EarthComm®: Showing Students the Awesomeness of Geoscience!
Getting students excited about geoscience can sound like a tall order, especially for teachers who don’t have much experience with the subject. One avenue is to give students real-life experience, but not every student can participate in an archaeological dig or travel to Antarctica to work with scientists like Jean Pennycook. This leaves a need for manageable methods teachers can implement in their classrooms.
Teachers can bring geoscience into the classroom with curriculum designed to do this in a fun, engaging, real-world way. Earth and space science curriculum like EarthComm® (American Geosciences Institute’s space and Earth systems science) uses project-based, inquiry learning to get students thinking like geoscientists with problem-solving activities. Students become real-world geoscientists right in their classroom.

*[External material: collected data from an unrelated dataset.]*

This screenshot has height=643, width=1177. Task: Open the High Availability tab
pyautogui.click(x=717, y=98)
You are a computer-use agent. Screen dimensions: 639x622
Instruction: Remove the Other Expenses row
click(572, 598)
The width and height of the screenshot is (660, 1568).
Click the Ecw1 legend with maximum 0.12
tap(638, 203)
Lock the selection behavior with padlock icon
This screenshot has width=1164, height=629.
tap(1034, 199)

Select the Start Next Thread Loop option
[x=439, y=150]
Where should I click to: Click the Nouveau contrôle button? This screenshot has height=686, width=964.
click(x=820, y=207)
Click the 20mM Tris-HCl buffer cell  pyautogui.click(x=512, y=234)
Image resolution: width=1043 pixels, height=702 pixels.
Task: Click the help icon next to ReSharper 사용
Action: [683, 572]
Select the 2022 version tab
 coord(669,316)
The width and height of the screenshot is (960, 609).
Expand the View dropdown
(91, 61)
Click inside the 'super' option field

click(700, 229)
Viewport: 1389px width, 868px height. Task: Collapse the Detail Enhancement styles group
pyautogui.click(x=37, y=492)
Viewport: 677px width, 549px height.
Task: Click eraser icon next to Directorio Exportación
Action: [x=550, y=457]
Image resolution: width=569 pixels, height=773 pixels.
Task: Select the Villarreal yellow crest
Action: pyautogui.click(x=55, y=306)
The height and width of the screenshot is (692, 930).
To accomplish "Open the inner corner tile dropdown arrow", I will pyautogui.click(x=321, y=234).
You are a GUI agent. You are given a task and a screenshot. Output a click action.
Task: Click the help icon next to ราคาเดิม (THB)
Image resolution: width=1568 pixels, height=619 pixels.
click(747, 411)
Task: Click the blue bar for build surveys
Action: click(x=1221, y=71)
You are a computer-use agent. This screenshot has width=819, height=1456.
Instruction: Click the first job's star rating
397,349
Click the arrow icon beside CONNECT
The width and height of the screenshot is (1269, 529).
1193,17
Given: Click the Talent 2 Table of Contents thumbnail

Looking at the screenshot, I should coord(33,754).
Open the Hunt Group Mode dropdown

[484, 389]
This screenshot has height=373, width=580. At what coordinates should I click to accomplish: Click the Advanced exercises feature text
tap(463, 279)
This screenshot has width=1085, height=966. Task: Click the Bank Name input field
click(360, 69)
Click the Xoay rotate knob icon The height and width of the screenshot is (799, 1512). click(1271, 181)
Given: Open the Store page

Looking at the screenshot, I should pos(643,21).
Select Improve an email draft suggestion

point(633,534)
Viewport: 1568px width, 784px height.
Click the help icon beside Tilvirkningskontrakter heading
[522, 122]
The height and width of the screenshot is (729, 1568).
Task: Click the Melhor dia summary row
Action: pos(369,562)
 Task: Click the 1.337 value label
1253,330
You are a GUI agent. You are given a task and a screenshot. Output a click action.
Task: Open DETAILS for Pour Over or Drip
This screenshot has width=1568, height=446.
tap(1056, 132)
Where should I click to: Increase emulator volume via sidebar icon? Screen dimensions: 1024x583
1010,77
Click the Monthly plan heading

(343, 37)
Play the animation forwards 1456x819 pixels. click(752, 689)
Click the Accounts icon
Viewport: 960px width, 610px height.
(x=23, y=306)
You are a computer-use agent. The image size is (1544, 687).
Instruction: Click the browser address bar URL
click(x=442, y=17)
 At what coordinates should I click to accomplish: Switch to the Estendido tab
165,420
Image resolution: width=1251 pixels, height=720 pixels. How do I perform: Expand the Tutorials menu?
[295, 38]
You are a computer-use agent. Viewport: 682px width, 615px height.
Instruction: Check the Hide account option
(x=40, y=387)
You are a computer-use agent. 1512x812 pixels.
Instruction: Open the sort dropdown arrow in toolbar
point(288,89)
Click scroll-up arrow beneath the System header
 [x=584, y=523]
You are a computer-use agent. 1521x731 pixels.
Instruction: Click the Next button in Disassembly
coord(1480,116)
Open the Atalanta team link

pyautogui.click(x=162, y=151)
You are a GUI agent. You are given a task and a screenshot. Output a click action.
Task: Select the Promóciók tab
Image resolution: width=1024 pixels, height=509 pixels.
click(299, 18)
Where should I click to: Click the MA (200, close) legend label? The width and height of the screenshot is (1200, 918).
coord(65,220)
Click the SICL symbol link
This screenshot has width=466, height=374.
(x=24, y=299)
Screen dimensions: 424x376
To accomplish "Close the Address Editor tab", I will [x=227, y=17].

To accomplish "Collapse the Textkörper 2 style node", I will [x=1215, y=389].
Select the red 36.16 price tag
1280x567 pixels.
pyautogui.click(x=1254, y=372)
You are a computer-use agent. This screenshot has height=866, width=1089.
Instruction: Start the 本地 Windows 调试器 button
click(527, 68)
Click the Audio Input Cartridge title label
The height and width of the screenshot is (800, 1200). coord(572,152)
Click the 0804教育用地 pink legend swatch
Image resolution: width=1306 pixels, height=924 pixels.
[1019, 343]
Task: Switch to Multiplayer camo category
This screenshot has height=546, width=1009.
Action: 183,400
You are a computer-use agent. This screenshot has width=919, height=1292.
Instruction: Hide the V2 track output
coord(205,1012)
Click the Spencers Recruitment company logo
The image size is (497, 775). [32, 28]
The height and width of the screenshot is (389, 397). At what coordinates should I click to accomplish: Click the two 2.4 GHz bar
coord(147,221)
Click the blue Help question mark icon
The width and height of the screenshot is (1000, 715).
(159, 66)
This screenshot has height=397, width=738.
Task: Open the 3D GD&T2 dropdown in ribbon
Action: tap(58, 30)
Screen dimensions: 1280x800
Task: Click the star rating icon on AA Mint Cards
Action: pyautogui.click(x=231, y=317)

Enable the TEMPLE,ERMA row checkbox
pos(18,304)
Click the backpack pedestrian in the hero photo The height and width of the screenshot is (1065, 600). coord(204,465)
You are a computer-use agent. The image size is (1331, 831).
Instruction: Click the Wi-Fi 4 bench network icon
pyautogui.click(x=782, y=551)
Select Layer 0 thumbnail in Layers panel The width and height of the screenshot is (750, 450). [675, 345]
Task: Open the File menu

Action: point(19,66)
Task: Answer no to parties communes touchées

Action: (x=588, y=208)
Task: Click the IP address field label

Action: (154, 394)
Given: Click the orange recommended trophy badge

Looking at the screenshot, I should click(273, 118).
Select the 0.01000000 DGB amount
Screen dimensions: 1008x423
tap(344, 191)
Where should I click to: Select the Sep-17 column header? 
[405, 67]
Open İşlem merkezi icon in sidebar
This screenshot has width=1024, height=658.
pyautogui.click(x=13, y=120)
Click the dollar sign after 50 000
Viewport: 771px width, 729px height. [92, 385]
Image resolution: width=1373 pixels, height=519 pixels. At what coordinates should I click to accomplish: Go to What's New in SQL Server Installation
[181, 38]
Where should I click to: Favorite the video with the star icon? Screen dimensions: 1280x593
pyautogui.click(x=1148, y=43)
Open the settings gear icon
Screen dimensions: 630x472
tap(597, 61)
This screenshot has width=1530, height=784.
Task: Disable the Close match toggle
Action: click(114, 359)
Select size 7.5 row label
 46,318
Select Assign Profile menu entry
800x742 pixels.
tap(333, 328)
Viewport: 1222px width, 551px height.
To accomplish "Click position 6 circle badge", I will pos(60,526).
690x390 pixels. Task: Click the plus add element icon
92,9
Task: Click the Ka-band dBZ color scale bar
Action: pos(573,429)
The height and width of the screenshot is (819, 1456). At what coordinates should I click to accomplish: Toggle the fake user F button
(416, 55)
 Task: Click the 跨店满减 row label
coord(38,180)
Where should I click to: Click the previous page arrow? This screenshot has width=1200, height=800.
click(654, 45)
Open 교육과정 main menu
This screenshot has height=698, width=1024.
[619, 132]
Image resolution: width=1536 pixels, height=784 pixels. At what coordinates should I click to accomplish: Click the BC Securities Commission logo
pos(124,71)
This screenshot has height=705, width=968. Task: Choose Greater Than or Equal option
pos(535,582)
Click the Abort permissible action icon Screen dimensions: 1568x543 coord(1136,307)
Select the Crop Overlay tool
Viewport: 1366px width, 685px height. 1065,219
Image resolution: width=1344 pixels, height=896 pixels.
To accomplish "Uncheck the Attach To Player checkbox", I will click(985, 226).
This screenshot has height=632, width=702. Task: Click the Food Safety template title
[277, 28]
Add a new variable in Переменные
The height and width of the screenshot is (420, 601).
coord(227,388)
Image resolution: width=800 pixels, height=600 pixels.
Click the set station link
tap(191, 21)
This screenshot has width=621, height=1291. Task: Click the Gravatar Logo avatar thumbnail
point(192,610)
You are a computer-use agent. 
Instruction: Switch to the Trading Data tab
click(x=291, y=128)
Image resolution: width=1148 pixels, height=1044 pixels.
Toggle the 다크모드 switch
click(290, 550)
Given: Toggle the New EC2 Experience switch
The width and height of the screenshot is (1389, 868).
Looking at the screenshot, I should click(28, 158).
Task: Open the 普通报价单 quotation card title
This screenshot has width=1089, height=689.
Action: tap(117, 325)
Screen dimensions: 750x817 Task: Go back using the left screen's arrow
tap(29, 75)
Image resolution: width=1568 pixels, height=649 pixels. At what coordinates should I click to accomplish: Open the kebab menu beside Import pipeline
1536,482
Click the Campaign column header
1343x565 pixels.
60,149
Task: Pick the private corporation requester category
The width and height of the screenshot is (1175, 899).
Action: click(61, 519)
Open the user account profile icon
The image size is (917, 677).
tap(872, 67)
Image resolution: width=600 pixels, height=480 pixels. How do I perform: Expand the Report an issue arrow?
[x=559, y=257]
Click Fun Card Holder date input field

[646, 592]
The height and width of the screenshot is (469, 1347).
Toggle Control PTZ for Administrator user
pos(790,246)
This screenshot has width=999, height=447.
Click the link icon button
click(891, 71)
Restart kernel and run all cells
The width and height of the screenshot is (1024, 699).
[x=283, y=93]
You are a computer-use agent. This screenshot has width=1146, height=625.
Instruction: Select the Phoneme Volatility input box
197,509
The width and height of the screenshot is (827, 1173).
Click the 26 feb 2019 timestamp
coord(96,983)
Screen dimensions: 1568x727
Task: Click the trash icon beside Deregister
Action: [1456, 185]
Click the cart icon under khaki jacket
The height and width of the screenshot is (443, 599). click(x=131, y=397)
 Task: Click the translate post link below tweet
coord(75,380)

EarthComm was developed in partnership with the American Geosciences Institute (@AGI_Updates) and aligns with standards of the National Science Foundation and the Next Generation Science Standards (NGSS) science and engineering practices. As part of the curriculum, students explore related STEM careers like the many options in geoscience.
In each chapter of the content, students learn about a specific segment of geoscience, such as plate tectonics, weather, and global climate change. Each unit comes with a challenge for students designed to assess learning and encourage creativity. For example, the unit on minerals and rocks (Chapter 3) challenges students to create an exhibit on the geology of their community for a local museum. This helps students organize what they’ve learned and uses a fun, relevant activity. Students learn to design experiments, analyze data, and develop models, just like real geoscientists — and they do it collaboratively (working in groups and tackling problems tother). EarthComm uses real data sets and students learn how to present this data to the community in a way that encourages science debate and literacy.
Environmental science educator and IAT professional learning specialist, Amanda Wilson (@AKWStardust), shows teachers how to use STEM curricula like EarthComm to engage students. In her professional learning workshops, she encourages teachers to be life-long learners alongside students. She discusses exploring one of the toughest and most controversial topics science teachers have to tackle using a data-centered approach and asking students to form their own ideas.
“We teach the evidence [of climate change]. “Here’s the evidence and what does the evidence say?” The students can [come] to their own conclusions but it’s got to be data-driven. So we have lots of data points — that overall [temperatures] on Earth [are] rising. Sea levels are rising. We have data to support that, [so] what does that mean? We ask the students to elaborate and say, “OK, the sea levels are rising. What does that mean to the geosphere? What does that mean to population, or what does that mean to different industries?” Taking it out to another level to see where science is going to affect humanity.” (Earth Day 2014: Science Instructional Specialist Amanda Wilson on Teaching Climate Change)
Amanda Wilson’s idea of science as “an epic adventure” for students to partake in fits well with geoscience as a career. Exploring Earth from the most exotic places, like Antarctica, promises a life of adventure. Geoscience is a field made for life-long learners and those concerned with the present and future of the world.
It’s a conundrum as to why students aren’t more excited about this awesome field! A greater focus on Earth science in the classroom and more hands-on activities geared toward this subject can help spark the fire in future geoscientists and make students and help them to develop a sense of Earth stewardship.